Have you ever noticed mid-workout that you've developed a sudden hankering for something fruity? Well, there's a reason for this. In fact, PopSugar outlines a few causes for fruit cravings during a workout. The first is simply that your training session has left you dehydrated. Due to the high-water content of most fruits and their concentrated electrolyte levels, your body may be steering you in the direction of something extra hydrating.
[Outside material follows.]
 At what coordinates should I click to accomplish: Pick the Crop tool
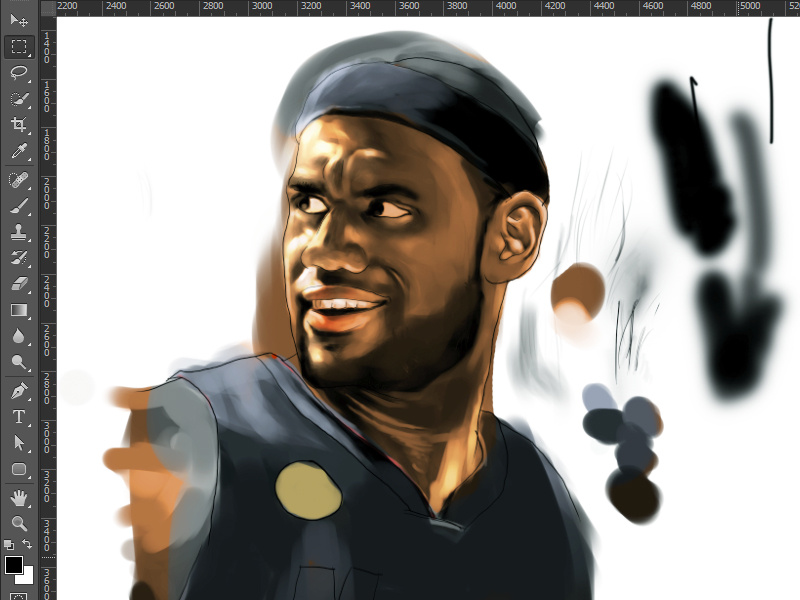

While water or electrolyte drinks may also do the trick in this case, fruit contains something else that your body needs during and after a workout: carbohydrates (via PopSugar). Not only does fruit deliver an adequate dose of carbs to replenish the energy you've lost during your workout, but they are also super easy to digest. This makes them available as an energy source quickly after consumption. Registered dietician Justine Chan adds that fruit can also balance out low blood sugar, which is a common result of not providing the body with enough fuel before a workout. 

Sometimes, your fruit cravings may be related to a desire for something sweet. One 2016 study published in the Journal of Health Psychology found that people crave sweet foods following a training session. A second 2017 study published in Appetite discovered that post-workout, there is increased activity in the part of the brain responsible for food-pleasure cravings. Researchers believe these findings support a hypothesis that the body is looking to replenish the sugar (glycogen) burned during physical activity, as per Well+Good.

Best foods to eat post-workout

While fruit is definitely a healthy snack to grab following a workout, you should consider pairing it with a protein-rich food for the best nutritional punch, explains PopSugar. If you don't eat a snack with the right ratio of macronutrients, you risk leaving your body to devour precious muscle tissue instead, as per Healthline.

Protein, in particular, will not only prevent your body from looking to muscle tissue for fuel, but it will also help you build new muscle (via Healthline). The ideal protein source will have anywhere from 0.14–0.23 grams of protein per pound of body weight. Your body will also need a decent amount of carbs post-workout to replenish glycogen stores, which is where that fruit can come into play. Eating 0.5–0.7 grams of carbs per pound of body weight should do the trick. You also won't want to exclude fat from your post-training snack. One 2006 study published in Medicine & Science in Sports & Exercise showed that consuming foods rich in fat helped participants promote muscle growth.

The American Council on Exercise names some of the best snacks to make after a workout. Perfect to satisfy those fruit cravings and provide additional nutrition is lean deli ham with a side of grapes. Alternatively, you can switch out the ham for some beef jerky or a hard-boiled egg and substitute the grapes for orange slices. Another popular choice is a smoothie blended with fresh or frozen fruit and protein powder.